Basin-specific inflow forecasting to support informed, independent reservoir management under variable conditions

The Merced Irrigation District (MID) manages water supply for agricultural and municipal users in California’s Central Valley, with Lake McClure as its primary reservoir. Reliable inflow forecasting is central to balancing water supply, flood control, and downstream needs in a highly variable hydrologic context shaped by Sierra Nevada snowpack, precipitation, and evolving watershed conditions.

To strengthen the district’s forecasting capabilities, our team was engaged in the development of MIDH2O: a basin-specific modeling and decision-support framework that brings together hydrologic data, forecasting tools, and operational insights within a coordinated platform.

Ownership, accuracy, and independence

MIDH2O was developed using HEC‑RTS (Real‑Time Simulation), the public software system we helped USACE develop for real‑time modeling and forecasting of river and reservoir conditions for flood management and water operations.

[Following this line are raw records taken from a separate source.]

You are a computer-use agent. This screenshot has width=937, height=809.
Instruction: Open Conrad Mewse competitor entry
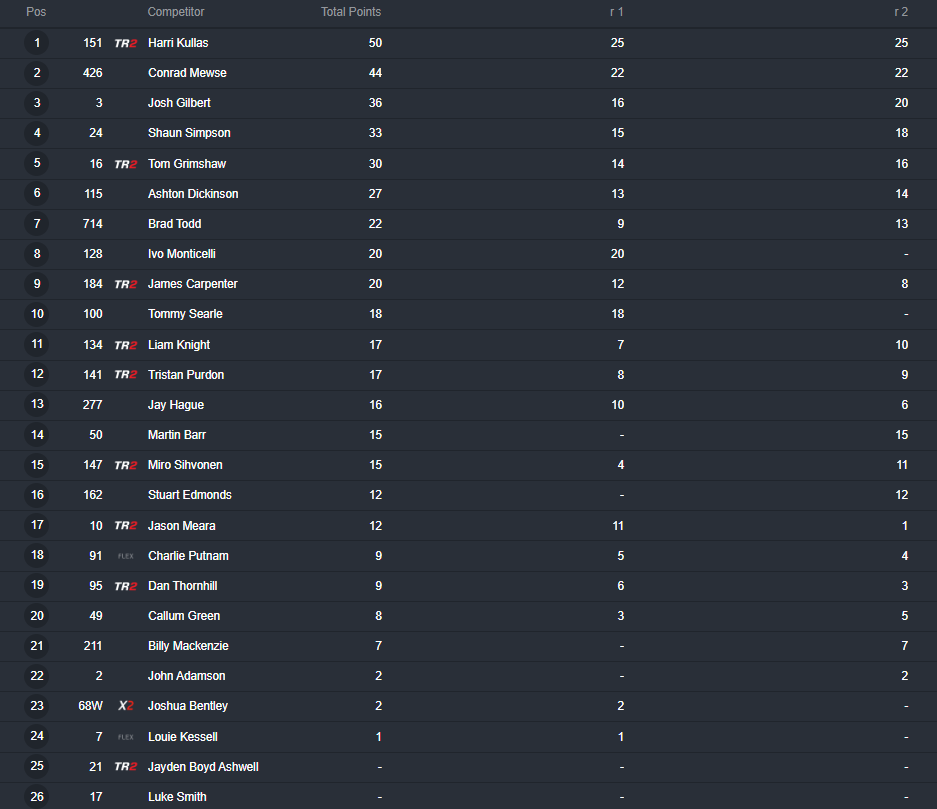tap(187, 73)
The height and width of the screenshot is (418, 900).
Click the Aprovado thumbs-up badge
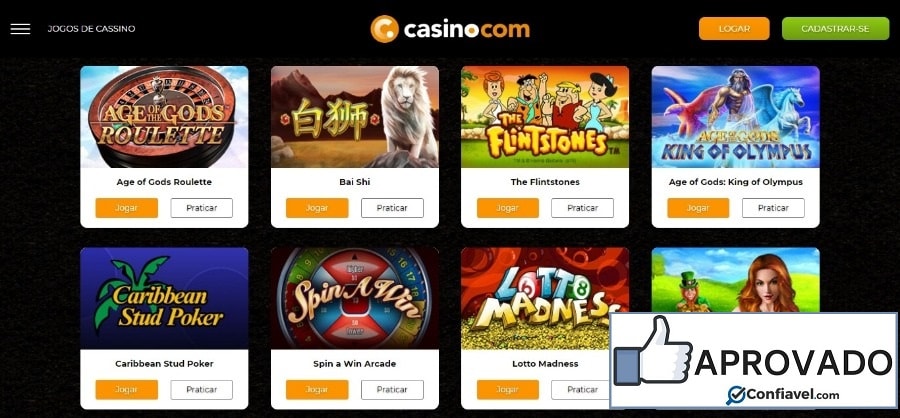754,361
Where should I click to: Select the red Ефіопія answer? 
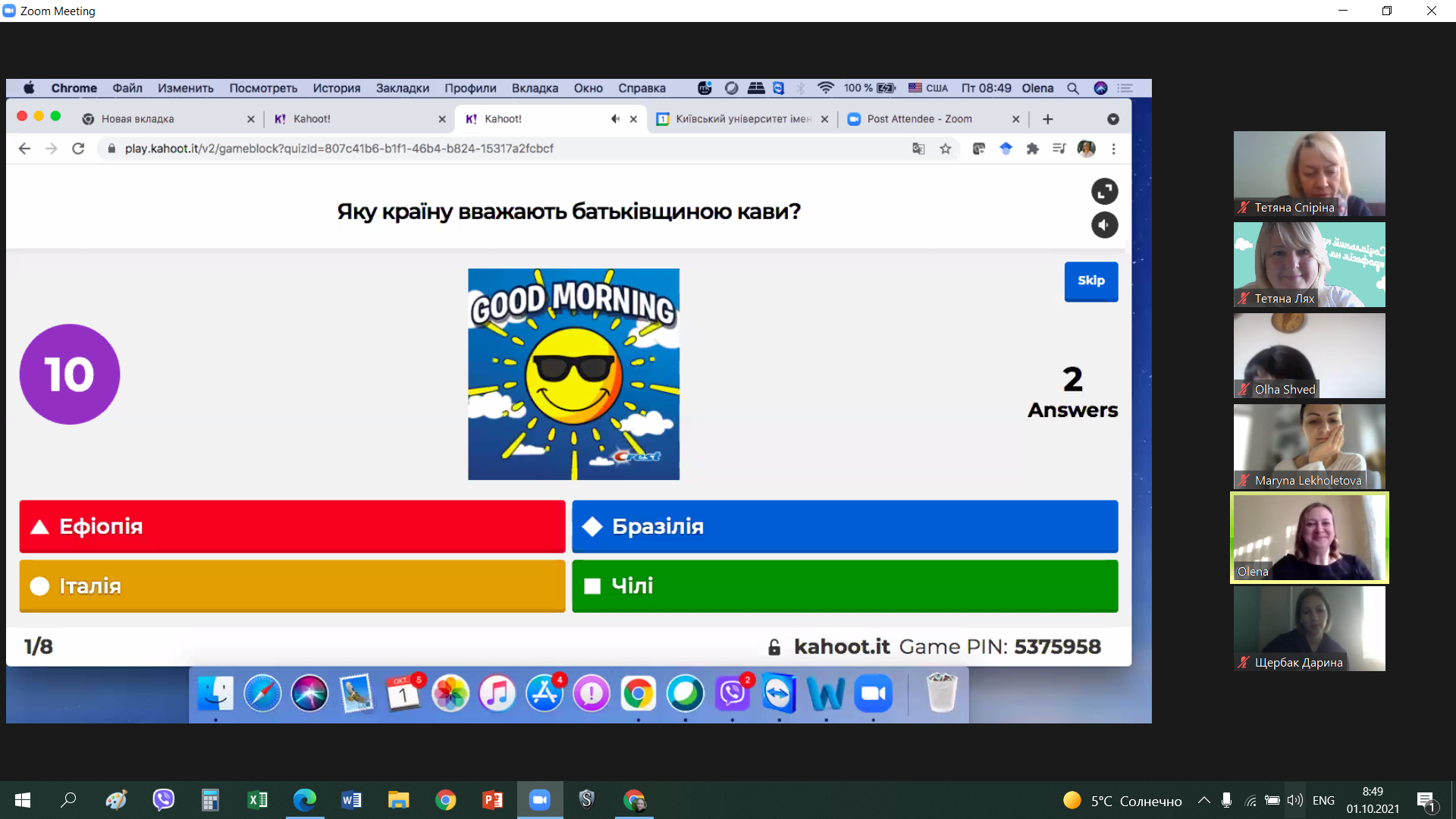click(292, 526)
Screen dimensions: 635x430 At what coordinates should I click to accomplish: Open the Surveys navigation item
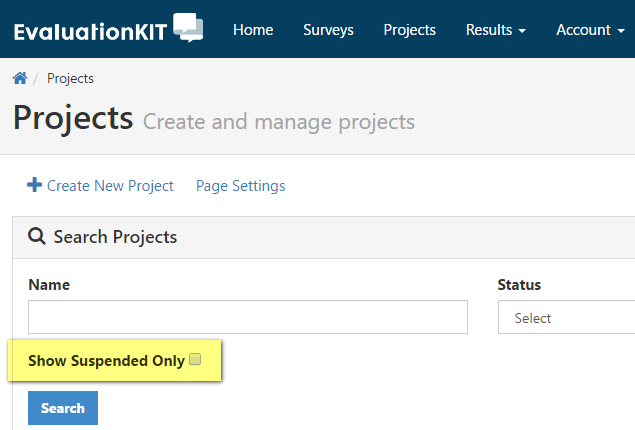pyautogui.click(x=328, y=30)
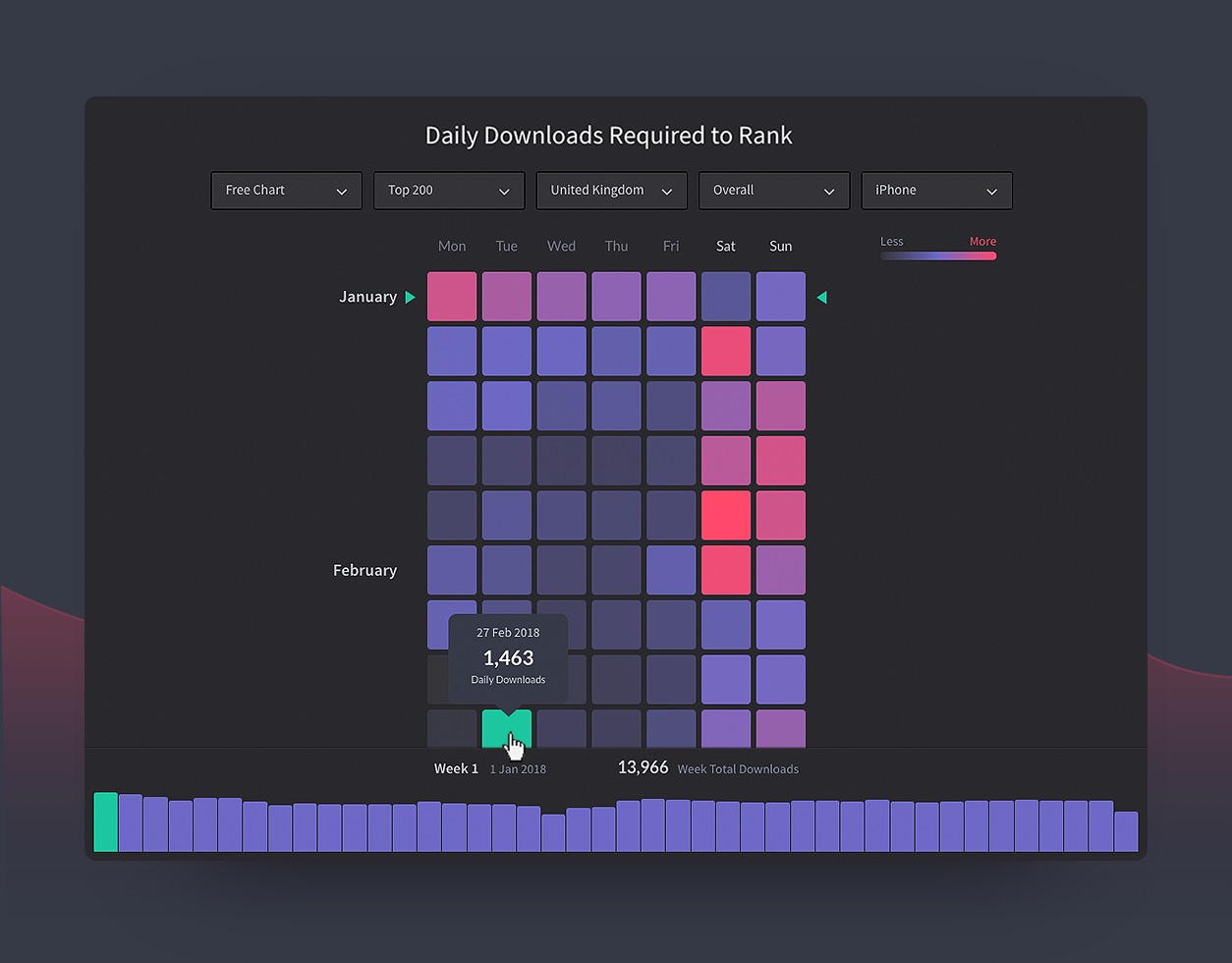This screenshot has height=963, width=1232.
Task: Open the Top 200 dropdown
Action: click(448, 190)
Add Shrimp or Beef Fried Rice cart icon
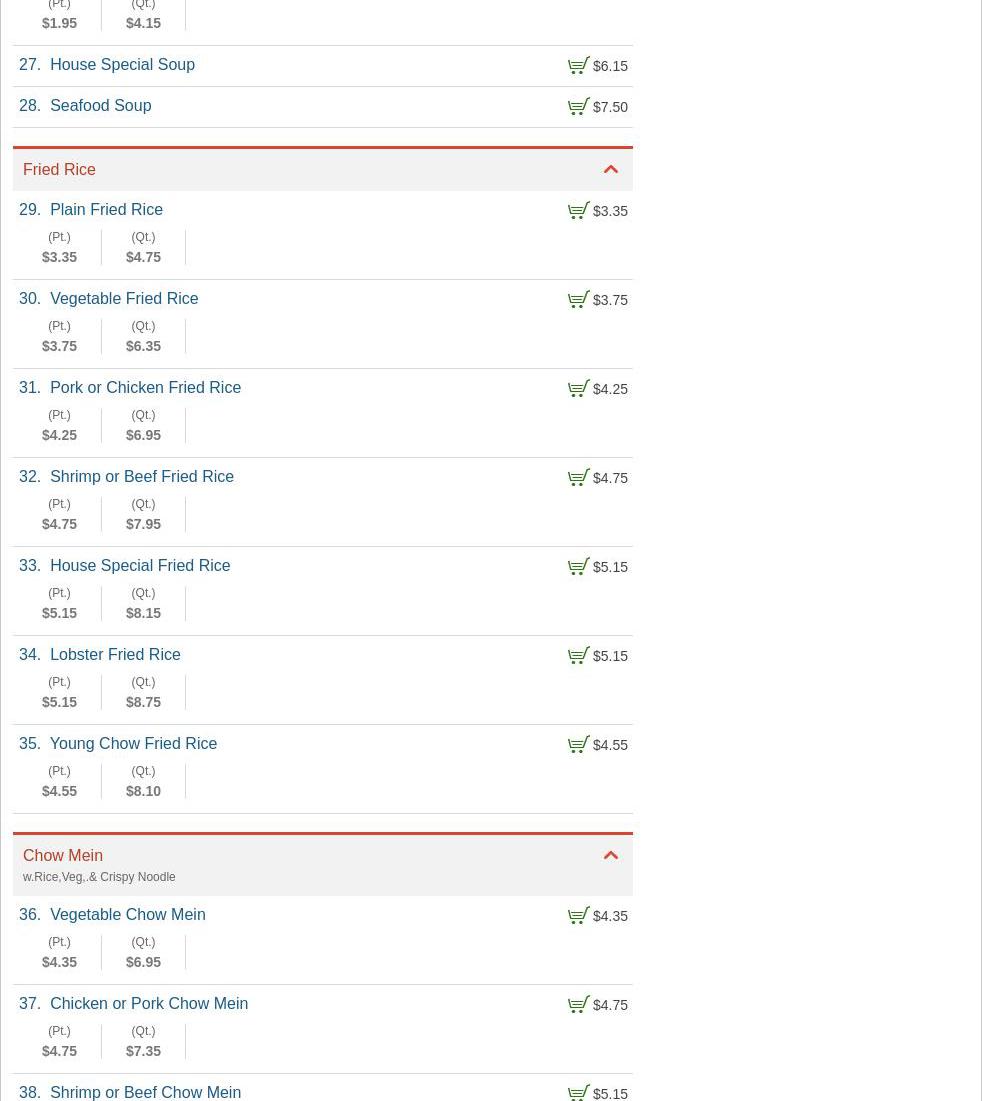The image size is (982, 1101). [579, 478]
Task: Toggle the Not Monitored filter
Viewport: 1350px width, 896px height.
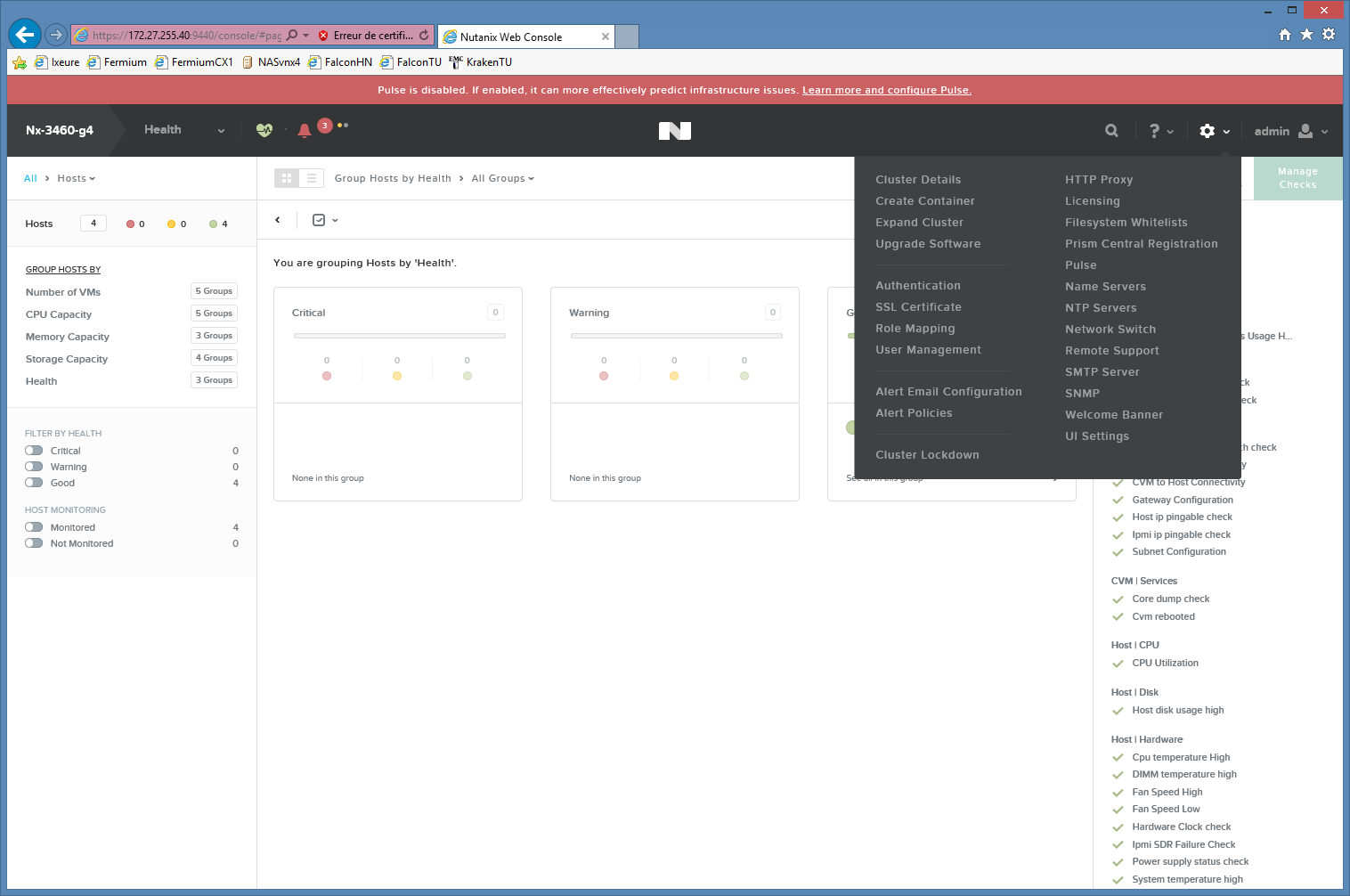Action: tap(34, 543)
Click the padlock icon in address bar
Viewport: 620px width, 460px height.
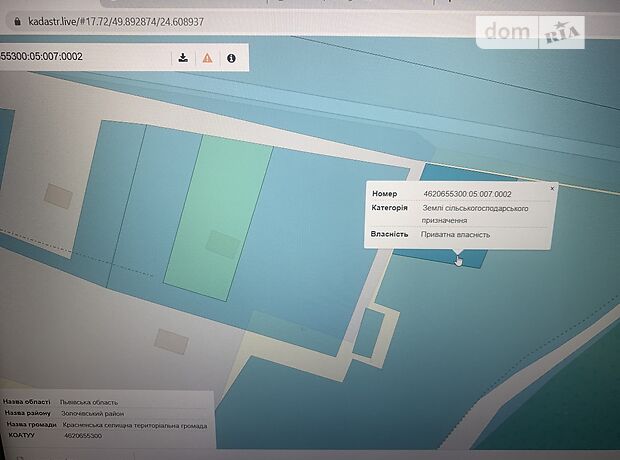15,20
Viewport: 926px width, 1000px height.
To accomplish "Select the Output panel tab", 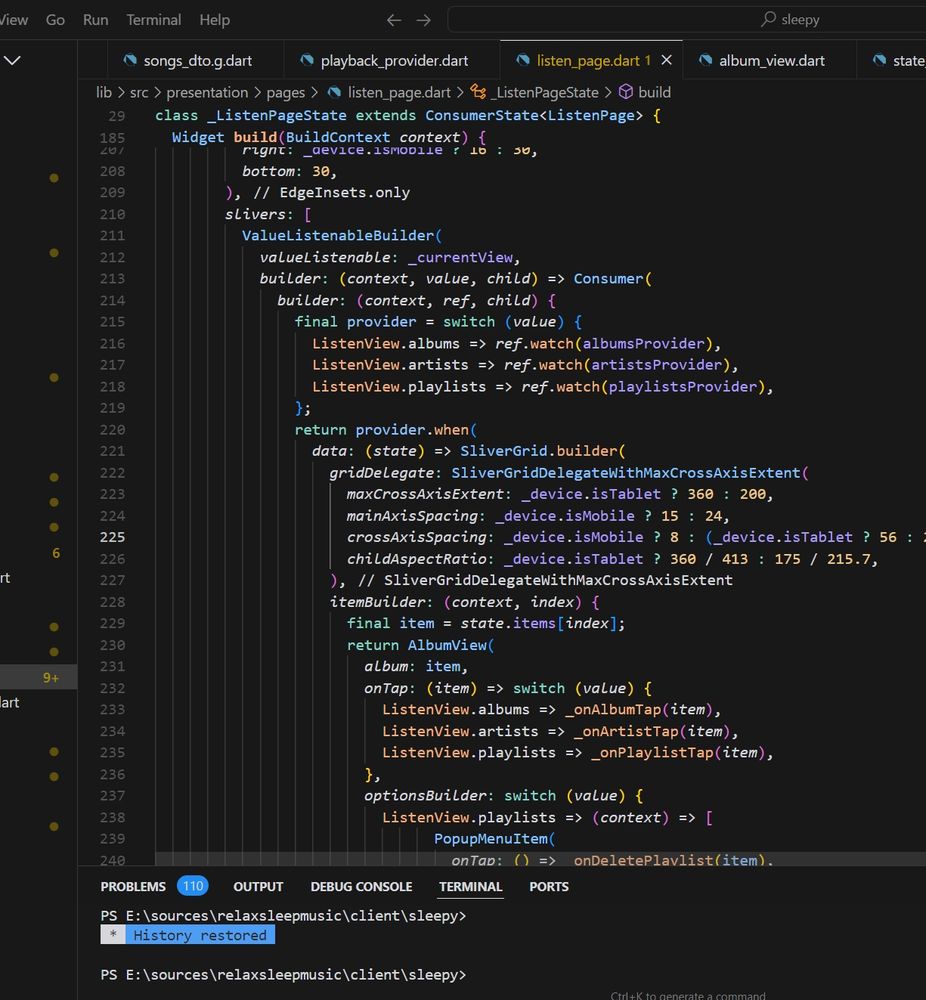I will click(258, 886).
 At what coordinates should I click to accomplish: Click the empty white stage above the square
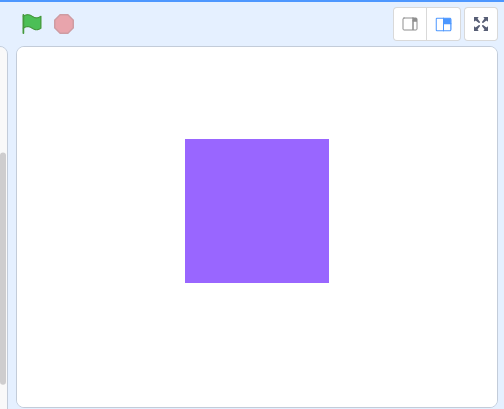257,93
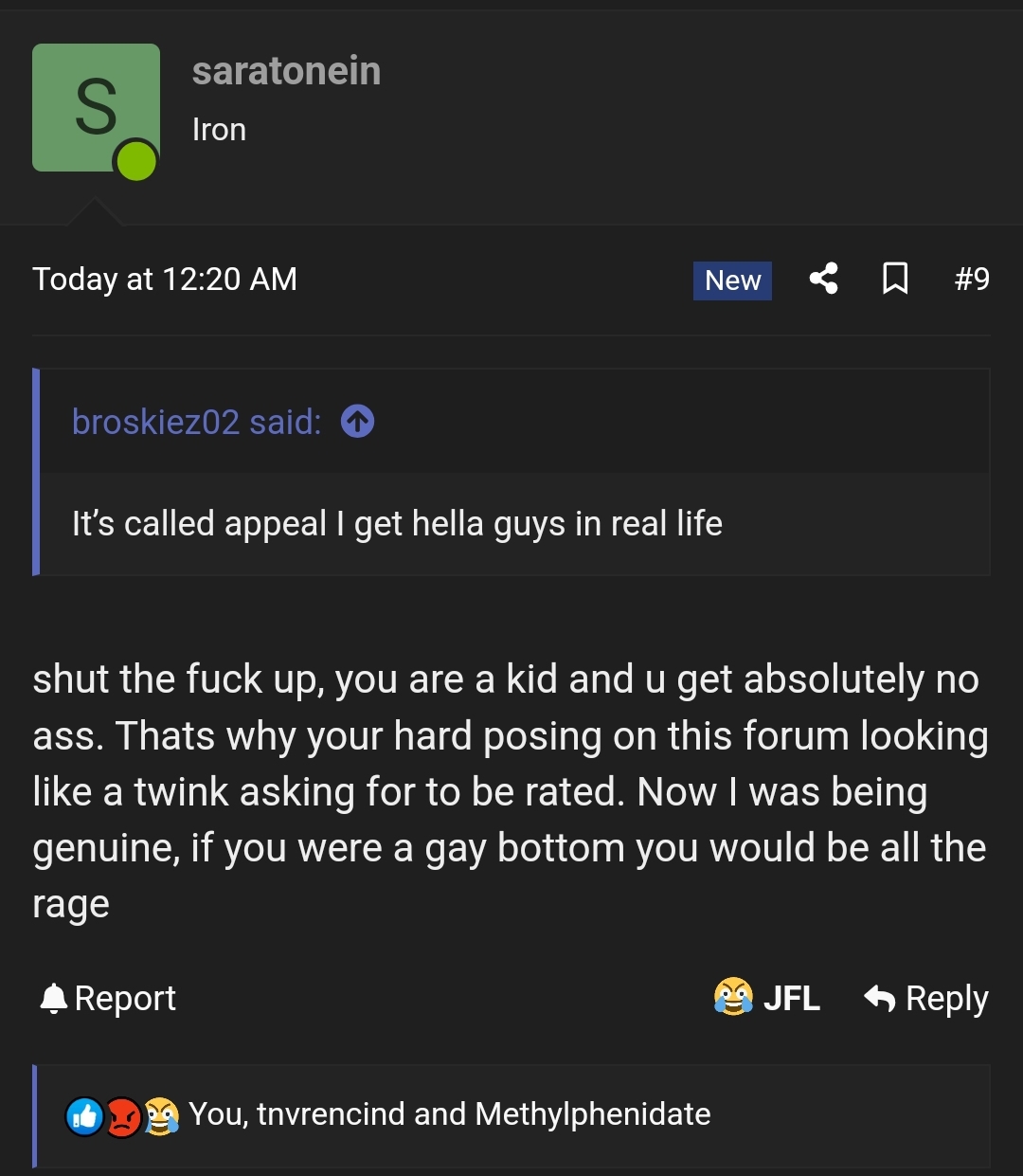Click the bookmark icon to save this post

tap(895, 279)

Drawing on over 50 years of experience in numerical modeling and software development for water resource management, our team further supported the design and aided in the development of a system that aligns with MID’s specific needs and existing infrastructure.

Significantly, MIDH2O provides an internally controlled forecasting capability, providing MID with a customized and targeted forecast system based on watershed-specific conditions. This independence supports more effective coordination with partner agencies and ensures that results reflect MID’s priorities.

The platform is tailored to MID’s basin and key forecast locations, producing outputs tailored to their operational needs. Combined with meteorological inputs from a specialized forecasting provider, MIDH2O delivers forecasts that are more relevant and actionable than generalized public sources.

An adaptable system designed for uncertainty

Since taking on day-to-day operation of MIDH2O in 2020, our team has implemented several enhancements to improve performance, strengthen data integration, and refine how results are delivered and applied.

Key components of MIDH20 include:

• Integrated modeling environment: Custom implementation of HEC-RTS connected directly to MID’s hydrometeorological database
• Hydrologic state tracking: Snowpack, snow water equivalent (SWE), and soil moisture conditions tracked in real time with a calibrated HEC-HMS configuration
• Data assimilation: Near real-time incorporation of Airborne Snow Observatory (ASO) SWE data to keep model conditions aligned with observed basin conditions
• Model chaining: The component models incorporated in MIDH2O were developed in concert and linked in real time to support both short- and long-term forecasting
• Efficient automation: Reduced need for manual model adjustments as conditions change
• Forecast evaluation interface: A unified workspace for reviewing and comparing inflow scenarios before runoff reaches Lake McClure

MIDH2O was implemented with full lifecycle support – from requirements definition through deployment, training, and ongoing maintenance – ensuring alignment with MID’s workflows and long-term usability.

From data to operational insight

MIDH2O enables MID to consistently translate current watershed conditions into actionable forecasts. By aligning data, models, and outputs within a single workflow, the platform supports:

• Earlier and more confident evaluation of runoff scenarios
• Forecasts that reflect basin-specific conditions and priorities
• Clearer communication of results for operational decision-making
• Ongoing technical support and on-call adjustments as conditions evolve

Through this integrated and adaptable framework, MIDH2O supports more informed, timely, and independent water management decisions under increasingly variable hydrologic conditions.